# TRAVAIL À FAIRE
A: Recopiez fidèlement le passage du texte sur le cratère, depuis « Nous laissons sur » jusqu'à « est de 50 ans. » inclus.
B: D'après le texte sur le cratère, quelle charge les porteurs remontent-ils sur le dos ?

# TEXTE À LIRE

_ _ _ _

Nous laissons sur notre droite une cabane : il s’agit de l’ancienne cabane de pesée reconvertie en plateforme à touristes. Elle sert dorénavant de lieu de pause et de vente de boissons chaudes avant de partir pour la deuxième moitié du parcours.

Plus haut : maintenant devant nous un panneau de bois complètement pourri informe les touristes du danger de poursuivre leur chemin en direction du fond du cratère.

Que dis-je, il ne nous informe pas, il nous l’interdit, mais la plupart des gens descendent, en tout cas tant qu’il n’y a pas trop de nappes de fumées acides qui se déplacent au gré du vent. Ces vapeurs sont en effet hautement toxiques, causant troubles neurologiques, lésions oculaires et problèmes pneumologiques. L’espérance de vie des travailleurs est de 50 ans.

Notre guide nous suggère de mettre nos masques à gaz, et de bien rester derrière lui, sur ce semblant de chemin abrupt au milieu des éboulis qui descend dans les gorges de l’enfer. Nul besoin d’avoir un guide tellement le passage est évident, mais nous avons pris Joco pour lui donner un boulot et ainsi faire fonctionner le petit commerce.

Il faut parfois interrompre la descente quand nous croisons des porteurs qui remontent lourdement chargés (entre 60 et 80 kg sur le dos). Les paniers en osier sont fixés sur une longue canne qui leur entaille les épaules. Tous les porteurs portent les stigmates de la canne.

Nous commençons à entrevoir les flammes bleues, il faut attendre d’être tout en bas pour l’apothéose.

_ _ _ _

# DONNÉES FOURNIES
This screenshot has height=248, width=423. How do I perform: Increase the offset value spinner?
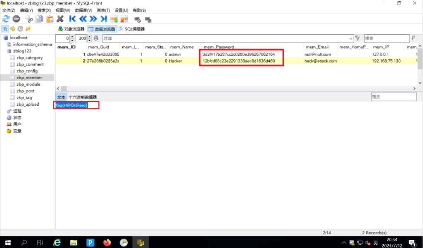(x=72, y=36)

_ _ _ _

# RÉPONSES ATTENDUES
A:
Nous laissons sur notre droite une cabane : il s’agit de l’ancienne cabane de pesée reconvertie en plateforme à touristes. Elle sert dorénavant de lieu de pause et de vente de boissons chaudes avant de partir pour la deuxième moitié du parcours.

Plus haut : maintenant devant nous un panneau de bois complètement pourri informe les touristes du danger de poursuivre leur chemin en direction du fond du cratère.

Que dis-je, il ne nous informe pas, il nous l’interdit, mais la plupart des gens descendent, en tout cas tant qu’il n’y a pas trop de nappes de fumées acides qui se déplacent au gré du vent. Ces vapeurs sont en effet hautement toxiques, causant troubles neurologiques, lésions oculaires et problèmes pneumologiques. L’espérance de vie des travailleurs est de 50 ans.

B: Ils remontent entre 60 et 80 kg sur le dos.